Canonisé aux côtés d'un autre jeune laïc
Carlo Acutis fut canonisé le 7 septembre 2025 par le pape Léon XIV, lors d'une cérémonie tenue conjointement avec Pier Giorgio Frassati, un autre jeune laïc italien reconnu pour une sainteté vécue dans une vie ordinaire et moderne plutôt que dans un monastère ou un champ de mission. La double canonisation avait initialement été prévue pour avril 2025 mais avait été reportée après la mort du pape François. Associer les deux hommes était en soi un signal délibéré du Vatican : tous deux étaient des laïcs, non des clercs ou des religieux, tous deux moururent jeunes, et tous deux sont présentés comme la preuve qu'une vie spirituelle riche et disciplinée est possible au sein d'une vie ordinaire d'école, de travail et de famille, non seulement dans un couvent ou un séminaire.
La fête de Carlo est désormais célébrée le 12 octobre, et de nombreux catholiques le considèrent de manière informelle — bien qu'aucun décret universel formel n'existe — comme un patron naturel de l'ère d'Internet, un statut qui remonte directement au projet même qui a rempli sa courte vie : une trace en ligne d'une foi très ancienne. Sa cause de canonisation avança avec une rapidité inhabituelle pour les standards du Vatican, en partie grâce au volume de témoignages recueillis auprès de personnes, notamment de jeunes, qui attribuaient à son exemple leur retour vers la messe et la confession régulières — le genre d'impact spirituel concret et documenté que les enquêteurs de l'Église recherchent pour bâtir un dossier de sainteté.
« L'Eucharistie est mon autoroute vers le ciel »
Parmi les paroles attribuées à Carlo Acutis, l'une est devenue particulièrement associée à lui : « L'Eucharistie est mon autoroute vers le ciel », une phrase qui capture à la fois sa dévotion personnelle et la manière dont il pensait les outils ordinaires et modernes — une autoroute, un site web — comme des véhicules pour quelque chose de bien plus ancien que l'un et l'autre.
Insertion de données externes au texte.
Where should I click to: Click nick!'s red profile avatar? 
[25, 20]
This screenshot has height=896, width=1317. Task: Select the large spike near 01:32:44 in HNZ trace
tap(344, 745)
Les images pieuses et cartes de dévotion produites depuis sa béatification reprennent volontiers cette même juxtaposition, le montrant souvent dans son jean et son polo caractéristiques plutôt que dans une quelconque tenue formelle ou cléricale, précisément parce que ses admirateurs souhaitent qu'on se souvienne de lui comme d'un adolescent résolument contemporain — un saint qui ressemblait, au premier regard, à n'importe quel autre adolescent, et dont la sainteté n'avait rien à voir avec une apparence différente.